Wyble: I think this event in particular is the culmination of a vision that we started rallying behind almost two years ago when we created the Hearthstone Championship Tour as an evolution of the Hearthstone World Championship events that we had done previously. It is so gratifying, this thing we have all talked about, brain stormed, and had late night conversations about ‘would it be great if we did x,y, and z?’ and to actually be doing x, y, and z, and seeing it work and seeing people delighted by it and laughing and having a great time, that is honestly why we do what we do?
mxdwn: Last question, what would you say is the most challenging but rewarding part of what you do?

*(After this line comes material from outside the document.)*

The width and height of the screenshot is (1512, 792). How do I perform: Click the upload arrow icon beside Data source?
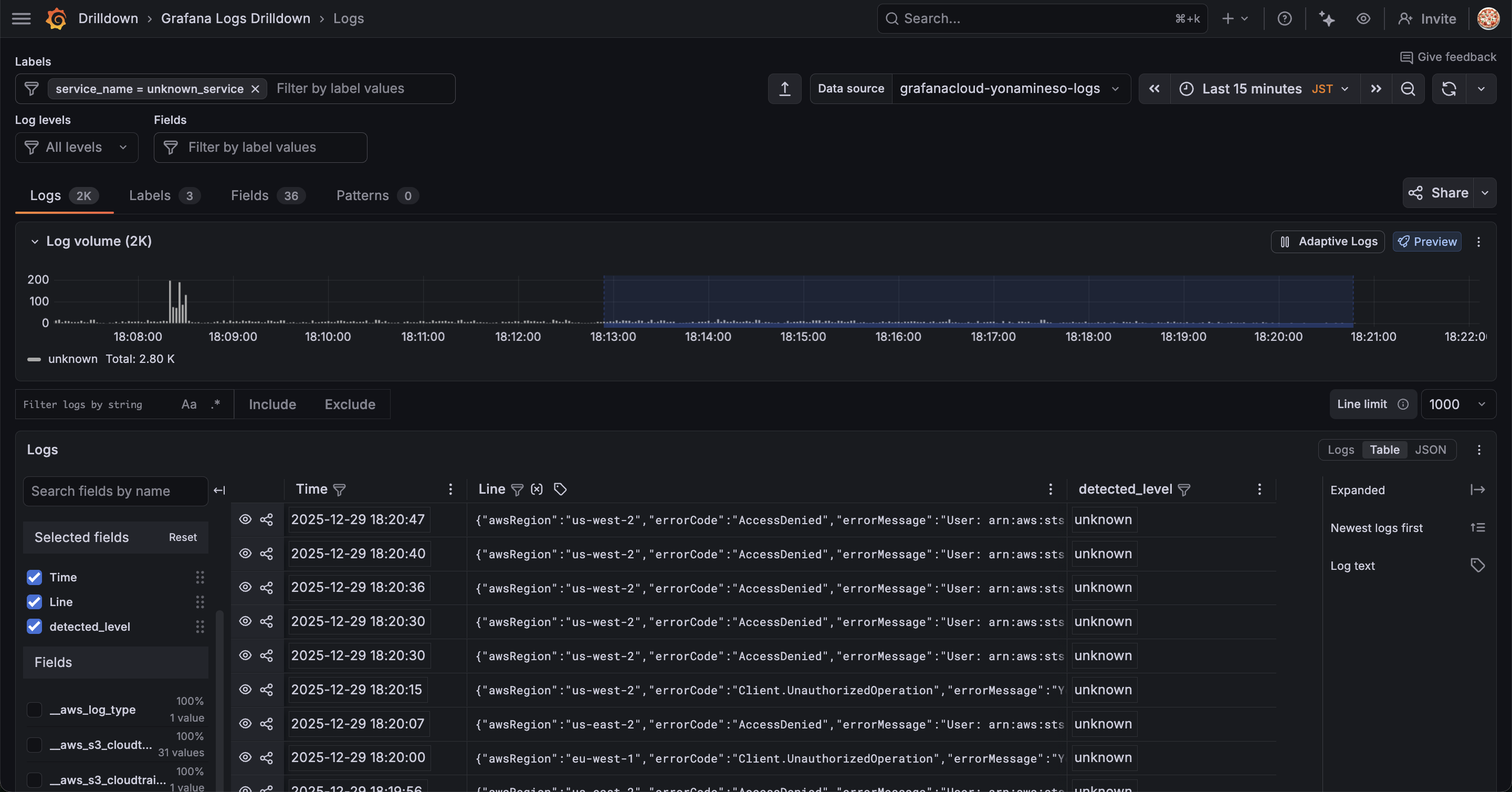tap(784, 89)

Wyble: We spend a lot of time doing new stuff. We are often on the bleeding edge of coming up with whatever it is that we think is a good idea, and that is usually something that none of us have ever done before. It is something that we are signing up for, and we are signing ourselves up for something with maybe a limited understanding of the ramifications of what it is going to take, but I think that cycle is something that Chou’s team has been game for. We want to be bold and push the envelope and constantly be challenging ourselves and trying new things, and that is hard. It is especially so when you are doing things that no one has done before, or at least we have not done before. You have to learn a lot along the way through trial and error. The good thing is that that approach is not easy, but it is definitely working for us. I think it is very clear to us, even on something like the broadcast that every time we put one together, it is remarkably better than the one before it because of our willingness to challenge ourselves and pushing the envelope in that way.

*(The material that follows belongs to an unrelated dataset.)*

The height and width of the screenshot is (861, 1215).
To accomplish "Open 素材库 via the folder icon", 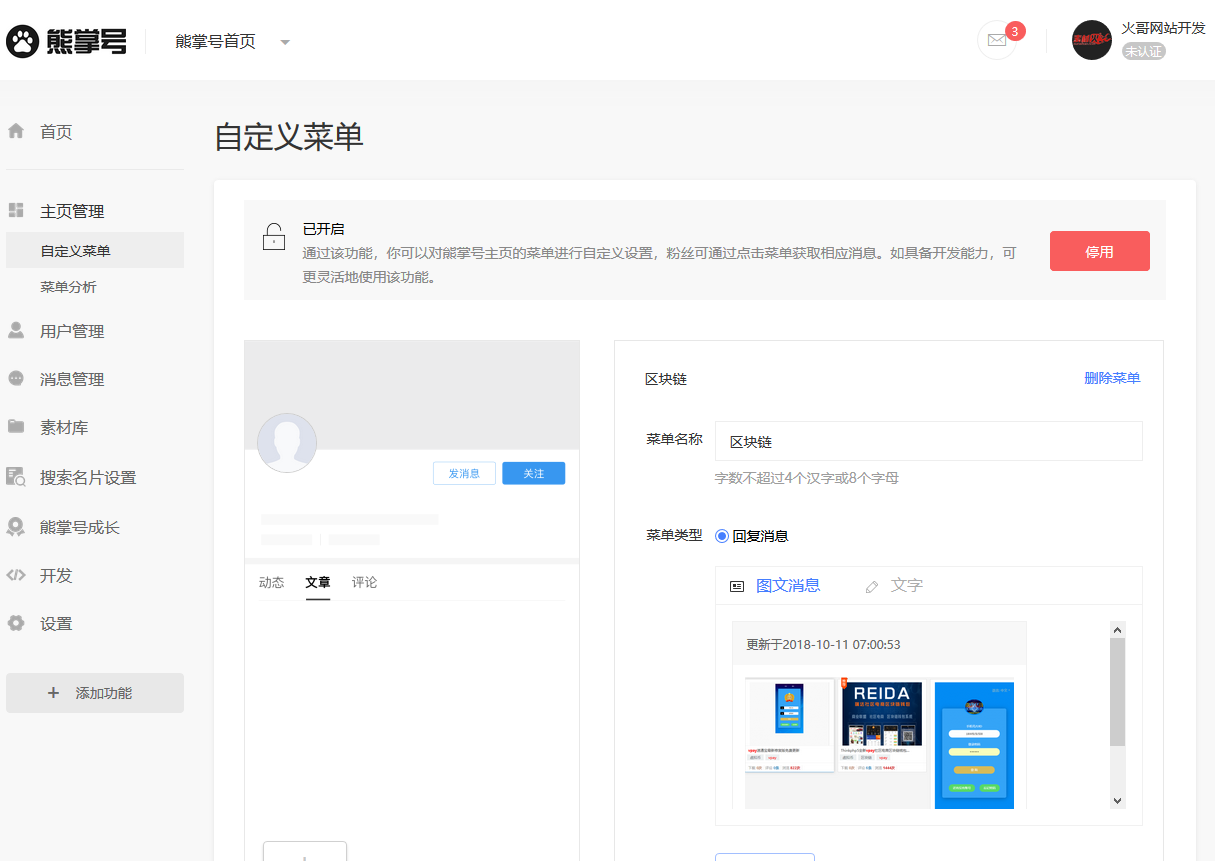I will point(16,427).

Chou: To add to that, I think esports is a messy business because it is complicated, it is events based, it is powered by people, players, and motions. I think Hearthstone is very unique in that it is an esport that holds truths and franchise values. By being a truly open system and by being distributed at the playoffs level, there are tens of venues, and you are trying to do a swiss tournament across all these venues, and then do a live broadcast on top of that. Those are all challenges, but I think we can overcome those challenges, and for me, the hardest challenges are things that impact players. Players have dreams and aspirations, and we always try to double check on things because things that go wrong impact people at the end of the day who have dreams and aspirations.

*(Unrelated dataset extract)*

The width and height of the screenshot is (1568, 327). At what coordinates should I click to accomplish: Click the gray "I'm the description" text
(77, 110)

It is always a huge bummer for me to see things that sets people back because now they cannot compete in this one tournament, or have to wait for the next one. That weighs on my heavily and that to me is the biggest challenge, but also, to see when things do go right, like to see players like Ant. To see players in the spotlight because they have earned it and they have gotten here on their skill, so to bring that stage for them and to have them stand up there and be the champion, or be the hero, that payoff and celebration of our players is the best part of my job. Seeing them celebrated is incredibly satisfying to me.
Wyble: I think as an example for this event and who we are doing this for, the first reason is the audience is really sixteen people, and those are the competitors here at the tournament. They worked so hard and have done so well that we want to honor that by doing everything we can to give them a fair shake in the tournament and as good of an experience as we can. We are super lucky to be able to do this.